I mercati chiedono la riduzione della spesa pubblica e dettano regole agli Stati (monitorando i loro debiti); la responsabilità civile estende la sua portata a sempre nuovi campi di attività umana (si pensi alla responsabilità da contatto nella giurisprudenza ed al crescere dell’ambito delle azioni umane regolate contrattualmente); il contratto domina incontrastato e diviene, nella lex mercatoria, fonte del diritto; il potere autoritativo diviene invisibile (nelle s.c.i.a.; nei silenzi assensi; nell’autotutela limitata temporalmente e sottoposta a precise condizioni; nella tecnicizzazione delle regole; nella generalizzata riduzione della discrezionalità ormai rinvenibile – nel suo grado medio – solo negli atti aventi portata generale o negli atti pianificatori).
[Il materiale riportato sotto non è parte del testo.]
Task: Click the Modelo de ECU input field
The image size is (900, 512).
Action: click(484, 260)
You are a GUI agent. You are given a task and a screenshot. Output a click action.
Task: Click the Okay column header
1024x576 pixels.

Ma il potere non può scomparire.
La sua scomparsa è un’illusione ideologica.
Il potere è dotato di una sua forza e realtà ontologica.
Le norme lo travestono (come scia o come potere tacito) ma non lo annullano.
Esso riemerge comunque ed ovunque.
Come tutela del terzo nella s.c.i.a. Come autotutela in senso forte di fronte al mendacio dei privati. Come tutela di interessi sensibili nei silenzi assensi. Come interesse pubblico nelle pianificazioni e nei programmi.
Al giurista, come intellettuale specifico del nostro tempo, cosa resta?
Dare testimonianza della permanente validità del diritto pubblico e del diritto costituzionale; e scrivere, scrivere, scrivere, per ricordare.
Scrivere per non rimanere vittime dell’amara postuma constatazione che ci abbaglia nelle parole paradossali di Edmod Jabès: “si conosce solo quello che si distrugge”. Può non essere così; dobbiamo volere che non sia così.

Note

1.  Prima versione del testo dell’intervento svolto alla tavola rotonda su “Tradizione Giuridica e Deferenza europea: quali paradigmi per il diritto amministrativo italiano?” tenutasi nell’ambito del convegno leccese dedicato a “L’amministrazione pubblica nella prospettiva del cambiamento: il codice dei contratti e la riforma Madia”; convegno nazionale di Studi del 28 e 29 ottobre 2016. Gli atti del Convegno leccese saranno pubblicati dall’Università del Salento a cura del prof. Portaluri.